For all that, I agree where Bastian ends up.

Statistics aren’t value-free, even though they are more objective than many other ways of distilling information. They’re difficult to translate for people who don’t already “get” them very well in their original form. You need lots of context and several statistics to get a handle on the results of most clinical studies anyway.

Quite right. But is it clear that the NNT can’t play a role? Dr. David Newman, a champion of the NNT and one of the creators of, put it to me this way:

The purpose of using the NNT is to refine communication so that the negative space (all those not affected) are never left out of the conversation, as they so commonly are. To talk about relative numbers as if they’re as good as or better is deeply misleading. They are much, much worse, and all studies validate that. They may leave people feeling like they understand, but they misunderstand, and in dangerous ways.

I would never advocate using the NNT in low literacy populations as a sole method of communication, or in any population where it is not understood and commonly used. But first, this is a tool that takes some getting used to. Once everyone’s on the same page it can be an absolute goldmine to have this device. And second, for those not acclimated, it should be used alongside other devices to ensure that someone understands, in the moment.

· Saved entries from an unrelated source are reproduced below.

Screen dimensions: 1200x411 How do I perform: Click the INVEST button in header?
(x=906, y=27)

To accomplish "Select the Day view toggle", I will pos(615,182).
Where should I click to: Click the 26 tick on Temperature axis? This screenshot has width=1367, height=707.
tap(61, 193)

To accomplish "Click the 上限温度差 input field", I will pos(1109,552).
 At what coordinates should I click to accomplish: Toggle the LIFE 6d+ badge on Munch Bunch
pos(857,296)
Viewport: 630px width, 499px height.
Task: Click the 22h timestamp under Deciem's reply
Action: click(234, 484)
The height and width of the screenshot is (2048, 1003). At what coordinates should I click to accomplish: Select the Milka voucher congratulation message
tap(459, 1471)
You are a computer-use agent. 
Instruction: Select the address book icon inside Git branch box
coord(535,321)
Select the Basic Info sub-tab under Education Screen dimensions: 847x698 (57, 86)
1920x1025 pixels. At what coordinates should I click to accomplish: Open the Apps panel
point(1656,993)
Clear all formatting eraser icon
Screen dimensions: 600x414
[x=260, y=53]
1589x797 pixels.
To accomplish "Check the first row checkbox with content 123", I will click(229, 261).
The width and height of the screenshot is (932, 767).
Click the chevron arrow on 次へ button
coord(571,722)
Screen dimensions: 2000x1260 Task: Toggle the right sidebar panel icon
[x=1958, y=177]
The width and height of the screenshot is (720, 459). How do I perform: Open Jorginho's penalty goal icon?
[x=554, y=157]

There is no one device that works for that—patient communication is an art (think: painting), and devices are the medium (think: paintbrush). The brush is much less important than the final product, and if a device helps you get there, then we’re all on board.

(You can read more defence of the NNT by Newman here.)

Still, maybe I have missed or misunderstood some evidence that strongly points to the NNT being too confusing to consider a worthy arrow in the quiver. If so, what is it? By email, Hilda Bastian generously offered to pull together some that had been left out of her post. I look forward to seeing it.